• Exercise task 1:
Copy the part of the Rust parsing walkthrough between "Walkthrough" and "(sequence, choice, repetition)", inclusive.

• Selected excerpt:
________________________________________

How do I parse structured text in Rust?
Walkthrough
Nom is a parser combinator library that builds complex parsers from small, composable functions. Instead of writing grammar files and generating code, you write parsers directly in Rust using combinators—functions that take parsers and return new parsers. Nom is fast, produces zero allocations for many patterns, and handles streaming input gracefully.
Key concepts:
- Parsers — functions taking input and returning
IResult<Input, Output, Error> - Combinators — functions combining parsers (sequence, choice, repetition)
- Input types —
&strfor text,&[u8]for binary - Error handling — rich error types with context
- Streaming/Complete — handle partial or complete input
Nom excels at parsing text protocols, binary formats, configuration files, and domain-specific languages.

________________________________________

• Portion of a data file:

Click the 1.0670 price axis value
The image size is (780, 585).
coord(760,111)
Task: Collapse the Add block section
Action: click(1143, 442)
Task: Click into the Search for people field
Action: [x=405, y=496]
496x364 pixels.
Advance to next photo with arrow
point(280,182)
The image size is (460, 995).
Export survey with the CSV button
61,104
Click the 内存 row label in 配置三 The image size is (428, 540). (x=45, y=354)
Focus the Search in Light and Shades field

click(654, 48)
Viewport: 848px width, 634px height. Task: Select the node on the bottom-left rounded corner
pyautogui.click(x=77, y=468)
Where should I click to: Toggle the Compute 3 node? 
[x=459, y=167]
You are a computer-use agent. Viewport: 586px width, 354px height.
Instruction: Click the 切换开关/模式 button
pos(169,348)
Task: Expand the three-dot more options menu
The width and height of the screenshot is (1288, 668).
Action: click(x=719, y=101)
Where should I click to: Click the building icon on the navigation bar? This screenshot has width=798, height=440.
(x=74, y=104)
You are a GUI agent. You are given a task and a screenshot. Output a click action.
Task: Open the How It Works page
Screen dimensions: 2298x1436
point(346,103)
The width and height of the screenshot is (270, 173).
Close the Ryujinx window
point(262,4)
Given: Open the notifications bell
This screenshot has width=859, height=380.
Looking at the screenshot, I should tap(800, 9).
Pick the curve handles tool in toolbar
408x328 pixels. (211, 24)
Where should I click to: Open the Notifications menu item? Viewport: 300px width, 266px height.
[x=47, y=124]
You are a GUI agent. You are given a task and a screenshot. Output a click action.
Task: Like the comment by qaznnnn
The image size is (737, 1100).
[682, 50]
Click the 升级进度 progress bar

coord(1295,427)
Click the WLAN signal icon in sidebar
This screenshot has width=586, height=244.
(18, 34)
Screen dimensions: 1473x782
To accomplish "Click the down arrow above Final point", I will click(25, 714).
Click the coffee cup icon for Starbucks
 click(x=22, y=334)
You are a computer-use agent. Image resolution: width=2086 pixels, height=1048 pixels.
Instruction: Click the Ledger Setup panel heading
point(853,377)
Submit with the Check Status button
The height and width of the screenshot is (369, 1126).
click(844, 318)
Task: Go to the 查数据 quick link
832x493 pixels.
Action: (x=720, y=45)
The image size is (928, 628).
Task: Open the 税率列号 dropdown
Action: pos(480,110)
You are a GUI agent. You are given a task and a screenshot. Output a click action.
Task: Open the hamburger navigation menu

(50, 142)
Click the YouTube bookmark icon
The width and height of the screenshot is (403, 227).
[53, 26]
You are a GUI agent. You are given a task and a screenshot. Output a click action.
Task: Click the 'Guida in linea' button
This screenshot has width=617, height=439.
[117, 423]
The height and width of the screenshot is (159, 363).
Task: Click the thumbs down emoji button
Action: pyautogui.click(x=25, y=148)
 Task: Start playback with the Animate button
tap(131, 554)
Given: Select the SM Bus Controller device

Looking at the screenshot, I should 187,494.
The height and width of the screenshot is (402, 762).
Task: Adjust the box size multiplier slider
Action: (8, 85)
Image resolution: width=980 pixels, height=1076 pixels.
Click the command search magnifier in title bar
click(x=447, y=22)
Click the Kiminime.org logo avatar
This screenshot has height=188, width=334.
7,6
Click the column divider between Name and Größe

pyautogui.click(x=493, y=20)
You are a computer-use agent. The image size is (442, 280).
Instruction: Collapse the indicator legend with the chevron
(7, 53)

________________________________________

• Exercise task 2:
Rewrite only the records between the lines holding "Click the coffee cup icon for Starbucks" and "point(853,377)", inclusive, replacing "Ledger Setup" with "Ledger Settings" and leaving everything else unchanged.

• Exercise output 1:
Walkthrough
Nom is a parser combinator library that builds complex parsers from small, composable functions. Instead of writing grammar files and generating code, you write parsers directly in Rust using combinators—functions that take parsers and return new parsers. Nom is fast, produces zero allocations for many patterns, and handles streaming input gracefully.
Key concepts:
- Parsers — functions taking input and returning
IResult<Input, Output, Error> - Combinators — functions combining parsers (sequence, choice, repetition)

• Exercise output 2:
Click the coffee cup icon for Starbucks
 click(x=22, y=334)
You are a computer-use agent. Image resolution: width=2086 pixels, height=1048 pixels.
Instruction: Click the Ledger Settings panel heading
point(853,377)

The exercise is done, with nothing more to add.